## What you will do
Copy out every one of the following records word for word, keeping each line in its original order.
-*-
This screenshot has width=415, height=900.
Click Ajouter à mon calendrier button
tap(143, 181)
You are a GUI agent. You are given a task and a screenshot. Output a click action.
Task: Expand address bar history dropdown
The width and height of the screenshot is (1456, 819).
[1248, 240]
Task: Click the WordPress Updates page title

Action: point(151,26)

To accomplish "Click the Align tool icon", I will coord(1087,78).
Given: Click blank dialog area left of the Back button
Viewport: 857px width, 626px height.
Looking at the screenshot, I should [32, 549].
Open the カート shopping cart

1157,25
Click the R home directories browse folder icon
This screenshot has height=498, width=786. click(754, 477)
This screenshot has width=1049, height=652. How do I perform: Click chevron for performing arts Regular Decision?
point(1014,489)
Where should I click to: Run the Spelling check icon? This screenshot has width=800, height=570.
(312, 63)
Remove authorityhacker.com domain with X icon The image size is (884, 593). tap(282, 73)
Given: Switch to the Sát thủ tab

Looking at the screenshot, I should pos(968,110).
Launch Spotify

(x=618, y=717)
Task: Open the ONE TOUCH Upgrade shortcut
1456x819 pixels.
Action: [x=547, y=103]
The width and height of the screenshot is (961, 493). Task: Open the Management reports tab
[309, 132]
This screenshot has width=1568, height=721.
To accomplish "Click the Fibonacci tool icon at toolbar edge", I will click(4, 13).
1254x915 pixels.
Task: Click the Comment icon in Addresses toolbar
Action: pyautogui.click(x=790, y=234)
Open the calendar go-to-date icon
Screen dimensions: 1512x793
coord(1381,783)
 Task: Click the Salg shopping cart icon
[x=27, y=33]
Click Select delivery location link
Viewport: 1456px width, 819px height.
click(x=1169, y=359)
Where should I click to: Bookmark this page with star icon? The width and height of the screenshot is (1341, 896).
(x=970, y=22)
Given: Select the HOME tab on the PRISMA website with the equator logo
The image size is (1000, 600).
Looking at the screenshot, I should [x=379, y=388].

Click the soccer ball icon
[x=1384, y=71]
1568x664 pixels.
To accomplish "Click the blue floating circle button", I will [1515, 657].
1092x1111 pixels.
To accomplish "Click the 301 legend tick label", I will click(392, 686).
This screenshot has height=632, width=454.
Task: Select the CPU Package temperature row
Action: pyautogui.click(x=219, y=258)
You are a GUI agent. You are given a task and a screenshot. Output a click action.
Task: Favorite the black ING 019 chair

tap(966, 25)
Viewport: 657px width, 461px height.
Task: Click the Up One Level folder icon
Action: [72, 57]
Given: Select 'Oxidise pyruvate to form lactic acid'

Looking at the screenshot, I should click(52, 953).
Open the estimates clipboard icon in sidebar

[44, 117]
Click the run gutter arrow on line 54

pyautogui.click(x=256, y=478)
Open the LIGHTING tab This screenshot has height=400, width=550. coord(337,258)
-*-
## Task response
This screenshot has width=415, height=900.
Click Ajouter à mon calendrier button
tap(143, 181)
You are a GUI agent. You are given a task and a screenshot. Output a click action.
Task: Expand address bar history dropdown
The width and height of the screenshot is (1456, 819).
[1248, 240]
Task: Click the WordPress Updates page title

Action: point(151,26)

To accomplish "Click the Align tool icon", I will coord(1087,78).
Given: Click blank dialog area left of the Back button
Viewport: 857px width, 626px height.
Looking at the screenshot, I should [32, 549].
Open the カート shopping cart

1157,25
Click the R home directories browse folder icon
This screenshot has height=498, width=786. click(754, 477)
This screenshot has width=1049, height=652. How do I perform: Click chevron for performing arts Regular Decision?
point(1014,489)
Where should I click to: Run the Spelling check icon? This screenshot has width=800, height=570.
(312, 63)
Remove authorityhacker.com domain with X icon The image size is (884, 593). tap(282, 73)
Given: Switch to the Sát thủ tab

Looking at the screenshot, I should pos(968,110).
Launch Spotify

(x=618, y=717)
Task: Open the ONE TOUCH Upgrade shortcut
1456x819 pixels.
Action: [x=547, y=103]
The width and height of the screenshot is (961, 493). Task: Open the Management reports tab
[309, 132]
This screenshot has width=1568, height=721.
To accomplish "Click the Fibonacci tool icon at toolbar edge", I will click(4, 13).
1254x915 pixels.
Task: Click the Comment icon in Addresses toolbar
Action: pyautogui.click(x=790, y=234)
Open the calendar go-to-date icon
Screen dimensions: 1512x793
coord(1381,783)
 Task: Click the Salg shopping cart icon
[x=27, y=33]
Click Select delivery location link
Viewport: 1456px width, 819px height.
click(x=1169, y=359)
Where should I click to: Bookmark this page with star icon? The width and height of the screenshot is (1341, 896).
(x=970, y=22)
Given: Select the HOME tab on the PRISMA website with the equator logo
The image size is (1000, 600).
Looking at the screenshot, I should [x=379, y=388].

Click the soccer ball icon
[x=1384, y=71]
1568x664 pixels.
To accomplish "Click the blue floating circle button", I will [1515, 657].
1092x1111 pixels.
To accomplish "Click the 301 legend tick label", I will click(392, 686).
This screenshot has height=632, width=454.
Task: Select the CPU Package temperature row
Action: pyautogui.click(x=219, y=258)
You are a GUI agent. You are given a task and a screenshot. Output a click action.
Task: Favorite the black ING 019 chair

tap(966, 25)
Viewport: 657px width, 461px height.
Task: Click the Up One Level folder icon
Action: [72, 57]
Given: Select 'Oxidise pyruvate to form lactic acid'

Looking at the screenshot, I should click(52, 953).
Open the estimates clipboard icon in sidebar

[44, 117]
Click the run gutter arrow on line 54

pyautogui.click(x=256, y=478)
Open the LIGHTING tab This screenshot has height=400, width=550. coord(337,258)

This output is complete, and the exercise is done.